Albutti Aqel
Department of Basic Health Sciences, College of Applied Medical Sciences, Qassim University, Buraydah, Saudi Arabia.
Cancer Rep (Hoboken). 2024 Dec;7(12):e70079. doi: 10.1002/cnr2.70079.
Prostate cancer is the most common malignancy among males. Prostaglandin G/H synthase (PGHS) is an essential enzyme in the synthesis of prostaglandins, and its activation has been linked to many malignancies, including colorectal cancer.
Due to the limited effectiveness and specificity of existing prostate cancer therapies, this study was designed to formulate improved treatment techniques.
Several immunoinformatic, reverse vaccinology, and molecular modeling methodologies were used to discover B- and T-cell epitopes for the glioblastoma multiforme tumor PGH2_HUMAN. This research evaluated Prostaglandin G/H synthase 2 protein as a potential vaccine candidate against the malignancy. The multi-epitope vaccine architecture is engineered to activate the immune system, with each epitope docked to its respective HLAs. Further, MD simulations analysis was performed to validate the findings.
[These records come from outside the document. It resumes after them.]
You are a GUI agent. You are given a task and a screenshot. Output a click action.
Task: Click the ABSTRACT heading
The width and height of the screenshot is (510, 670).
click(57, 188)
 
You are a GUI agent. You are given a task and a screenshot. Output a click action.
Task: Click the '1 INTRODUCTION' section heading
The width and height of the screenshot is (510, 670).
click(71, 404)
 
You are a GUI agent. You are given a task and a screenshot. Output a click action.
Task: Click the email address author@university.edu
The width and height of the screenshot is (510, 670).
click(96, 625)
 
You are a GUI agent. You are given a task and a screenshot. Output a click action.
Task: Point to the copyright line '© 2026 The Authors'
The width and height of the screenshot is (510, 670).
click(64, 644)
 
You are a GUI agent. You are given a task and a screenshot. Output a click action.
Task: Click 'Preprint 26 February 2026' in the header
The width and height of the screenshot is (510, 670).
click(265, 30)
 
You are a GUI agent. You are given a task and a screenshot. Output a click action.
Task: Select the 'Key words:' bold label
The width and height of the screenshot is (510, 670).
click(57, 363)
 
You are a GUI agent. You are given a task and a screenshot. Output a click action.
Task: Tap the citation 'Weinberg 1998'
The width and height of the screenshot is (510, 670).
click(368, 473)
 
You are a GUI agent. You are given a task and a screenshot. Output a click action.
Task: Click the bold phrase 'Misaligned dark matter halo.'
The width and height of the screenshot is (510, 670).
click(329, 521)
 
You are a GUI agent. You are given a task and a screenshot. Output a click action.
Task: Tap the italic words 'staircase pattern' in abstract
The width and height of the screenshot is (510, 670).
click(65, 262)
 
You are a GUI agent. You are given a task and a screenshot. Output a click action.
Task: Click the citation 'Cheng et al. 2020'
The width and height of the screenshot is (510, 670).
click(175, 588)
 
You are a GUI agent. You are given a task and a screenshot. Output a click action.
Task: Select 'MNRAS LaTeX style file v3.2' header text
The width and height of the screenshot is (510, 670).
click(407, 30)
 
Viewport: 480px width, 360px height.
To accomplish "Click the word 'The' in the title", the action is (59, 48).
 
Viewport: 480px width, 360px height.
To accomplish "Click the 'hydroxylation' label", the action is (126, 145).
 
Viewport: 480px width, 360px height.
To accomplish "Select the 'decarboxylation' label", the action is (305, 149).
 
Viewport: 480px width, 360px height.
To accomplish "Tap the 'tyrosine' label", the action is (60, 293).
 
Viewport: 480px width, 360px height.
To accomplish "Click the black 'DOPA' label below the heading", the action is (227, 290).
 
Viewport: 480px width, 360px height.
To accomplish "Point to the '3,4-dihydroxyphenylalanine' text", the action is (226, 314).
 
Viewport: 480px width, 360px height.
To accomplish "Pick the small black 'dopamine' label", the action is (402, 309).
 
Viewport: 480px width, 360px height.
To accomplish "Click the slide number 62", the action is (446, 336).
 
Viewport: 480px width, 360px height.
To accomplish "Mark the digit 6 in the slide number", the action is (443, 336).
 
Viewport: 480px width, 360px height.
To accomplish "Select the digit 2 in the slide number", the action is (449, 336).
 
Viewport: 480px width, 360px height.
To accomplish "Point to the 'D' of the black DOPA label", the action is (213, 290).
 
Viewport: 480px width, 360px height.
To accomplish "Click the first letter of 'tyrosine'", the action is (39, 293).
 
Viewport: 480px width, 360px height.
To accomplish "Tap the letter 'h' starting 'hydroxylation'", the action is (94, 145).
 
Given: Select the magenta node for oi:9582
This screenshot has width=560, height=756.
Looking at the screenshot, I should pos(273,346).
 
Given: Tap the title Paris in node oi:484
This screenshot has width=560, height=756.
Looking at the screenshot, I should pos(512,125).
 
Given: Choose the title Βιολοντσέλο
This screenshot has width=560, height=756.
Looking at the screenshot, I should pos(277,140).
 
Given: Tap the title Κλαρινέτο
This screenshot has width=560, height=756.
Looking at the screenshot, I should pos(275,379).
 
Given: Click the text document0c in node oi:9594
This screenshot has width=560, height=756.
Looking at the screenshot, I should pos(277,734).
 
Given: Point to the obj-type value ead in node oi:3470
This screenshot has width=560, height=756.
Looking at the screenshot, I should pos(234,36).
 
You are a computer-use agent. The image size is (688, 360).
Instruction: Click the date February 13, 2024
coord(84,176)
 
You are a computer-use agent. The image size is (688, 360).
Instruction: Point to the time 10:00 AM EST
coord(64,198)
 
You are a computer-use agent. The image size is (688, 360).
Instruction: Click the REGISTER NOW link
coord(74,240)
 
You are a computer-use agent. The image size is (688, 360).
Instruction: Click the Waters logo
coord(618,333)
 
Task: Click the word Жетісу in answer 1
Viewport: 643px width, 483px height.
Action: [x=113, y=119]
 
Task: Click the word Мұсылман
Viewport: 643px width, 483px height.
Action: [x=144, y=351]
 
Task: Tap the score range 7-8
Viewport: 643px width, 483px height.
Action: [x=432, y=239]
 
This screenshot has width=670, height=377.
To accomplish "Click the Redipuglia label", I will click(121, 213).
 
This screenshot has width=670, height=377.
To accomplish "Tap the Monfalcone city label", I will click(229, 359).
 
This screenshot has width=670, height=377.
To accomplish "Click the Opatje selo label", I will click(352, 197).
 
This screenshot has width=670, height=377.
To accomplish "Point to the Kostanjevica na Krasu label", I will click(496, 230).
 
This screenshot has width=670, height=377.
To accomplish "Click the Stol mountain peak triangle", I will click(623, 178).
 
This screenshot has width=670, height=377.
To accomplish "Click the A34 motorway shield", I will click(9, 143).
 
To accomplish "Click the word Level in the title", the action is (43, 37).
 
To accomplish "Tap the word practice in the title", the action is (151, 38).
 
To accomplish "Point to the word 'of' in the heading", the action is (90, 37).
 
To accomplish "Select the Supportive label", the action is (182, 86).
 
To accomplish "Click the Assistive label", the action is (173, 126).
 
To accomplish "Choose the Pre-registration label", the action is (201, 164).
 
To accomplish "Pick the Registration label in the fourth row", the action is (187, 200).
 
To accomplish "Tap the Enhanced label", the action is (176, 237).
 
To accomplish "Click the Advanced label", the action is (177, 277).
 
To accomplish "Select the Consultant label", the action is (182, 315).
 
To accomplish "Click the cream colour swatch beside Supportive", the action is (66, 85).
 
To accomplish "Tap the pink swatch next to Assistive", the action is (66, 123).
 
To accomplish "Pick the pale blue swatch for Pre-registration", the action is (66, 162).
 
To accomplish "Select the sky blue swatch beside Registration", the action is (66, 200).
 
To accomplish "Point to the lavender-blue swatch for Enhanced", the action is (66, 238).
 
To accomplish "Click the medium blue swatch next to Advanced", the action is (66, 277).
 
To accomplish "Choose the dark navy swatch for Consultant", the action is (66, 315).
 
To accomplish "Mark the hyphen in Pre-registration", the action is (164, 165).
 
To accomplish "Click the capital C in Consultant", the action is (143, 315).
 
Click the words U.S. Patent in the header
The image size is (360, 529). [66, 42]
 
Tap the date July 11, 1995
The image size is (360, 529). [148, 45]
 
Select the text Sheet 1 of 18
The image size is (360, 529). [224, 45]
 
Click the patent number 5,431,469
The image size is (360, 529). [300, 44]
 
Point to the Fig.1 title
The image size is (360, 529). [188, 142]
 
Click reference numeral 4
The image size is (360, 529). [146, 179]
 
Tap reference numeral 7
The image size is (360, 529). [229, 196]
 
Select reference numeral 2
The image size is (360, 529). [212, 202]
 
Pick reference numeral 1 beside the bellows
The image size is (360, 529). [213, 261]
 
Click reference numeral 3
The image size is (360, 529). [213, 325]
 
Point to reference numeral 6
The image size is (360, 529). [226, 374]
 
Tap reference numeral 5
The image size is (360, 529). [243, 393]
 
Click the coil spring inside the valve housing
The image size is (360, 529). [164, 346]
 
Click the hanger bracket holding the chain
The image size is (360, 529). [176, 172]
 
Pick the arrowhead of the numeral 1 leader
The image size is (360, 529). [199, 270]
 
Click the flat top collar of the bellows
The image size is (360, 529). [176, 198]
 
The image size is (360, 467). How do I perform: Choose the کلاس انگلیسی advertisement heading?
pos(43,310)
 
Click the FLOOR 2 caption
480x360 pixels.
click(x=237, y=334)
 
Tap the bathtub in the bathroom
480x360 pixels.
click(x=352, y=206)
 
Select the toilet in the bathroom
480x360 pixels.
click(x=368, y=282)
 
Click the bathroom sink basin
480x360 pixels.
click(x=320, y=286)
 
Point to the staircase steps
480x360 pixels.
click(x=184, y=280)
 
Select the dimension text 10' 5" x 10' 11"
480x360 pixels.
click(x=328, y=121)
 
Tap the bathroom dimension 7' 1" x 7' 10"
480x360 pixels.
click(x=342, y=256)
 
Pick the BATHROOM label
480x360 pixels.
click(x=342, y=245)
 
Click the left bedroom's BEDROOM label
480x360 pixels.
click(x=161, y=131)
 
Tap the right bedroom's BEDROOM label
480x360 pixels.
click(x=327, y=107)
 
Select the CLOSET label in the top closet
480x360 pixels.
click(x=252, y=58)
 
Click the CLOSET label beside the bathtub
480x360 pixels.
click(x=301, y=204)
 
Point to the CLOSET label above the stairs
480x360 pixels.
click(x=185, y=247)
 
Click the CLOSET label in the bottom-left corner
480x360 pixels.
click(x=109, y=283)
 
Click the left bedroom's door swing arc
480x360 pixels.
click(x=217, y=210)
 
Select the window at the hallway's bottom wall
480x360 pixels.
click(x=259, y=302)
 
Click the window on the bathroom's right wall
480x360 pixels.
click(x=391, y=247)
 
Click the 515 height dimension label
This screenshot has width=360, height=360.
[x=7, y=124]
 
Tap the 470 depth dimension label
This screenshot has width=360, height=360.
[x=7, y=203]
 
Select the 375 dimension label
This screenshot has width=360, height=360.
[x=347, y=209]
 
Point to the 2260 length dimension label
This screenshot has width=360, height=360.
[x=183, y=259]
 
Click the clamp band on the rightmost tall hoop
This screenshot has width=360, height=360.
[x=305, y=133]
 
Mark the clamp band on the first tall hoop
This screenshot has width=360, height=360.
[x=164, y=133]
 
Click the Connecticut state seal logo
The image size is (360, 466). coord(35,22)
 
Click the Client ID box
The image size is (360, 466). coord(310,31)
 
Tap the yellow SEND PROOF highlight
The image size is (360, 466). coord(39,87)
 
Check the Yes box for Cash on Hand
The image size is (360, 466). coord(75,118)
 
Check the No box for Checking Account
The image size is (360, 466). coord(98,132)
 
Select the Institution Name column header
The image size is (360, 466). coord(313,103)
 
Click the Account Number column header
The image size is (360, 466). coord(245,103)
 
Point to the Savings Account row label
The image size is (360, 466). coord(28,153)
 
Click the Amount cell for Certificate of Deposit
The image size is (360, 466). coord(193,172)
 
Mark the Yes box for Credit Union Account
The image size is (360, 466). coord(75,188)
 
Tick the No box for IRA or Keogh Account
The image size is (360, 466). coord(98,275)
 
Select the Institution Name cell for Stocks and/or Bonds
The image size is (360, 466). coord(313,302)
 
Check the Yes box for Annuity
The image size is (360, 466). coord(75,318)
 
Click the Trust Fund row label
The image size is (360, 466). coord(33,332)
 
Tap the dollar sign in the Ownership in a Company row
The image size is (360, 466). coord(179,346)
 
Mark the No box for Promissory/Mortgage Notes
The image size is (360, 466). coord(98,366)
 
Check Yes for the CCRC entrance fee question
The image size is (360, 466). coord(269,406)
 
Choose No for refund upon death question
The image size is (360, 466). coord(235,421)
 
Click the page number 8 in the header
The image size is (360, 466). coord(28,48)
A multi-epitope subunit vaccine candidate was developed by concatenating the chosen B- and T-cell epitopes. Results yield a codon adaptive index (CAI) of 0.93 and a GC content of 56.77%. Thus, it conforms to a biological requirement for effective protein expression, suggesting competent vaccine efficacy inside the Escherichia coli system. Significant interleukin and cytokine responses were seen, characterized by elevated levels of IL-2 and IFN-γ in the immune system's response to the immunization. Molecular docking demonstrated an efficient binding affinity of -278 kcal/mol, with hydrogen bonding to several residues. Furthermore, the system total root mean square deviation (RMSD) reached 3.23 Å, with a maximum of up to 5.0 Å at the 100 ns time point but remains stable till 400 ns time intervals followed by stable root mean square fluctuation (RMSF) and radius of gyration values. The hydrogen bond cloud residues are the critical sites that significantly influence the binding energies of MMPBSA and MMGBSA via substantial van der Waals interactions.
It has been determined that these in silico analyses will further augment the comprehension necessary for advancing the creation of targeted therapies for chemotherapeutic cancer treatments.
前列腺癌是男性中最常见的恶性肿瘤。前列腺素G/H合酶(PGHS)是前列腺素合成中的一种关键酶,其激活与许多恶性肿瘤有关,包括结直肠癌。
由于现有前列腺癌治疗方法的有效性和特异性有限,本研究旨在制定改进的治疗技术。
采用多种免疫信息学、反向疫苗学和分子建模方法来发现多形性胶质母细胞瘤肿瘤PGH2_HUMAN的B细胞和T细胞表位。本研究评估了前列腺素G/H合酶2蛋白作为一种针对该恶性肿瘤的潜在疫苗候选物。多表位疫苗结构经过设计以激活免疫系统,每个表位与各自的人类白细胞抗原(HLA)对接。此外,进行了分子动力学(MD)模拟分析以验证研究结果。
通过连接所选的B细胞和T细胞表位,开发了一种多表位亚单位疫苗候选物。结果显示密码子适应指数(CAI)为0.93,GC含量为56.77%。因此,它符合有效蛋白质表达的生物学要求,表明在大肠杆菌系统内疫苗效力良好。观察到显著的白细胞介素和细胞因子反应,其特征是免疫系统对免疫接种的反应中IL-2和IFN-γ水平升高。分子对接显示有效结合亲和力为-278 kcal/mol,与多个残基形成氢键。此外,系统总均方根偏差(RMSD)达到3.23 Å,在100 ns时间点最大可达5.0 Å,但直到400 ns时间间隔都保持稳定,随后均方根波动(RMSF)和回转半径值也保持稳定。氢键云残基是通过大量范德华相互作用显著影响MMPBSA和MMGBSA结合能的关键位点。
已确定这些计算机模拟分析将进一步增强推进化疗癌症治疗靶向疗法创建所需的理解。